#### Raw data

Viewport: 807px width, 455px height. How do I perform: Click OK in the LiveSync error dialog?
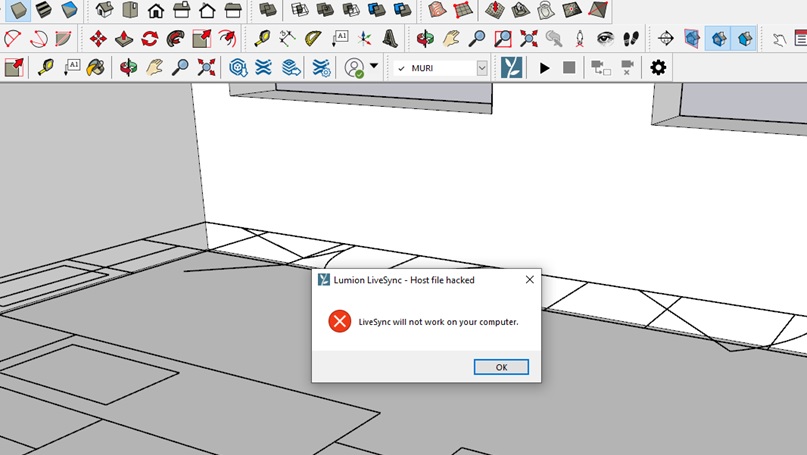tap(501, 367)

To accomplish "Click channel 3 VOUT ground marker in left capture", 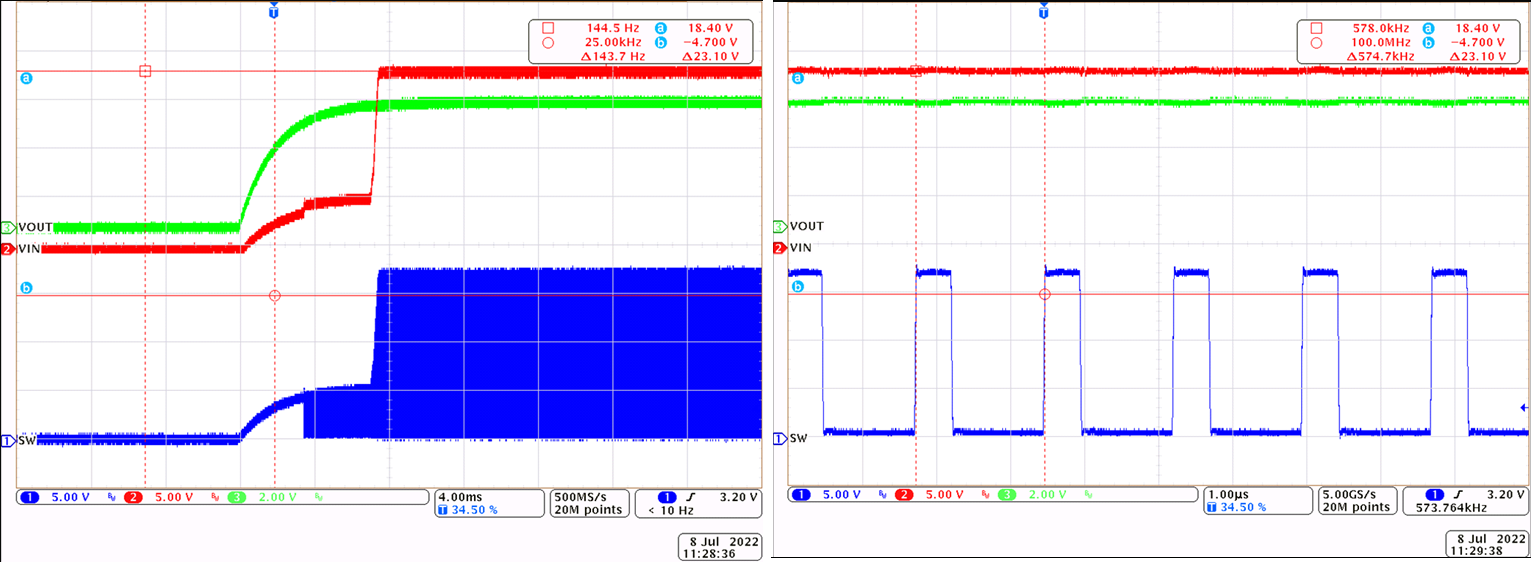I will [x=9, y=228].
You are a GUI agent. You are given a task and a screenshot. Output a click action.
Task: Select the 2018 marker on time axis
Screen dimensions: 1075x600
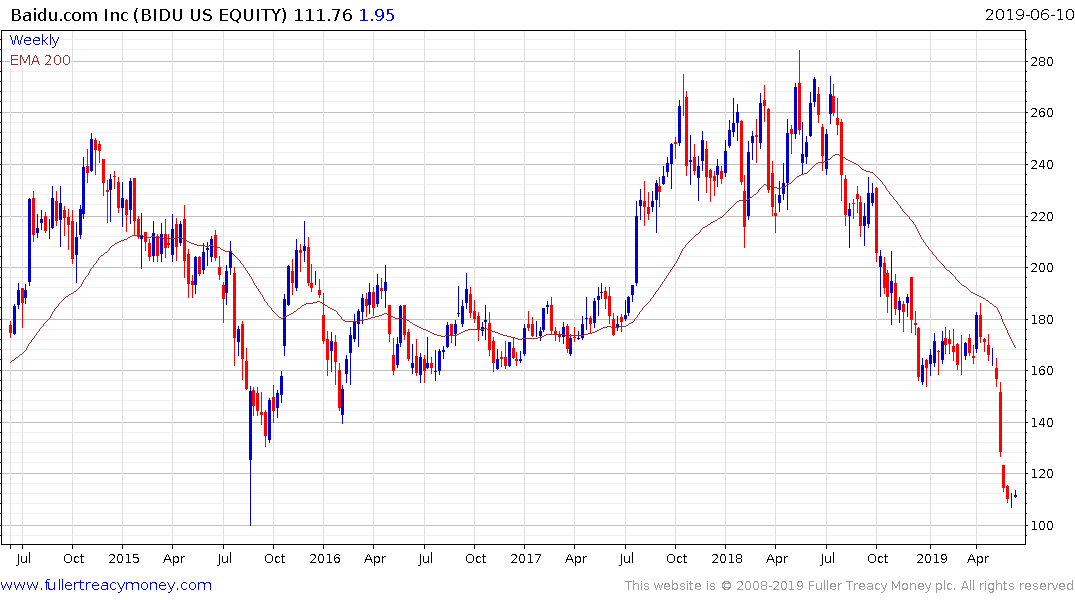[728, 558]
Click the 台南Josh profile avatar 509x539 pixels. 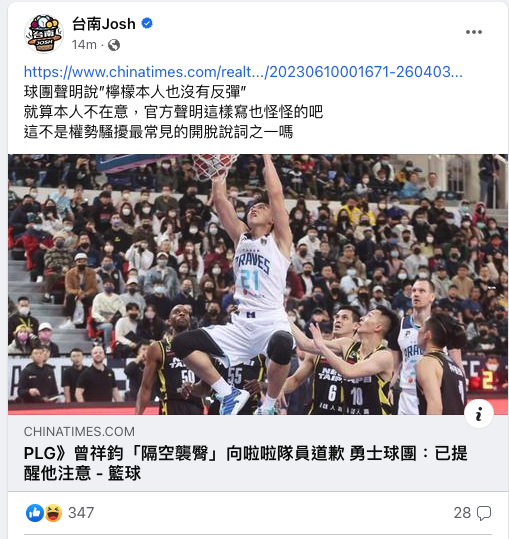[x=44, y=34]
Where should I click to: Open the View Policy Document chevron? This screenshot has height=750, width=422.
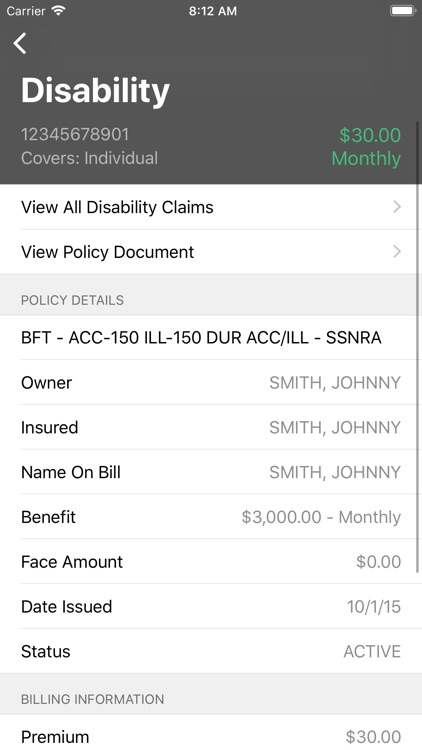coord(397,252)
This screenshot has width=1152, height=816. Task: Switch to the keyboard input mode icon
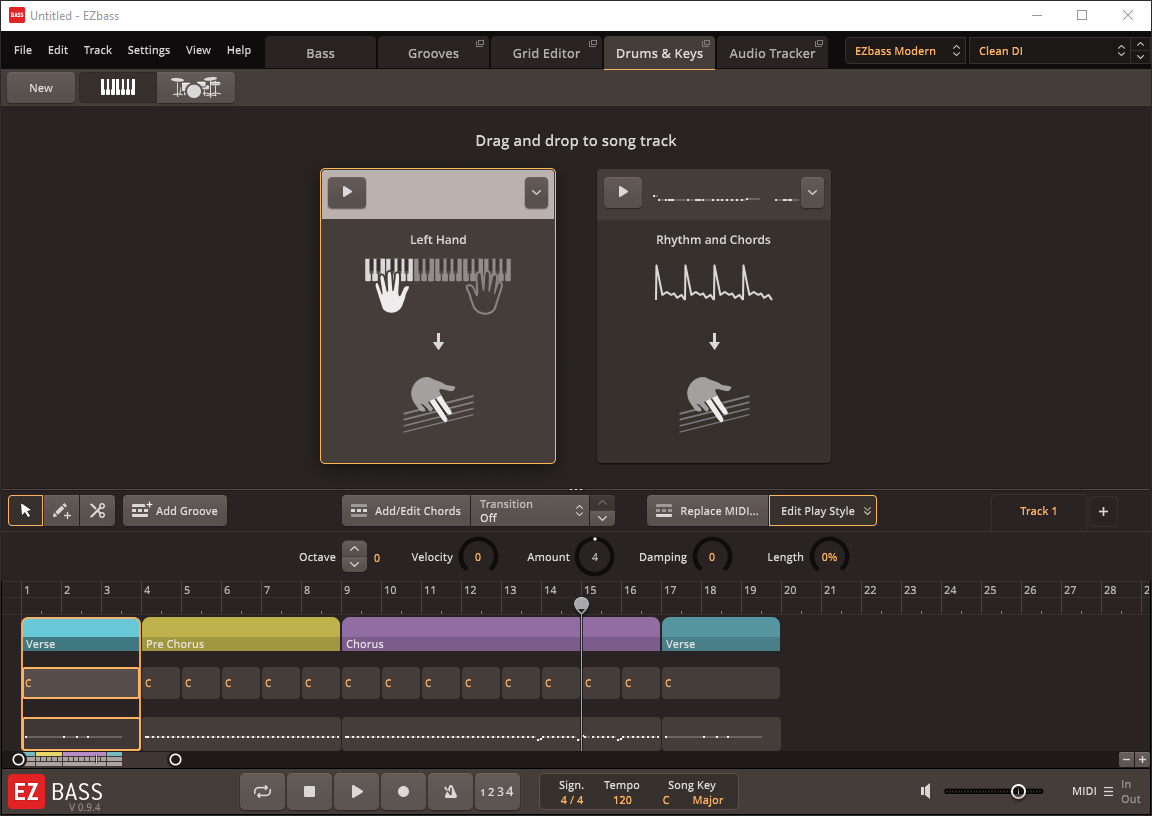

########

What you have to do: In the copy, include exactly the lines from the one containing "Where should I" through the last line of the records, and no pictures or other text.

Result of this exercise:
Where should I click to: Open the View Policy Document chevron? This screenshot has height=750, width=422.
coord(397,252)
This screenshot has width=1152, height=816. Task: Switch to the keyboard input mode icon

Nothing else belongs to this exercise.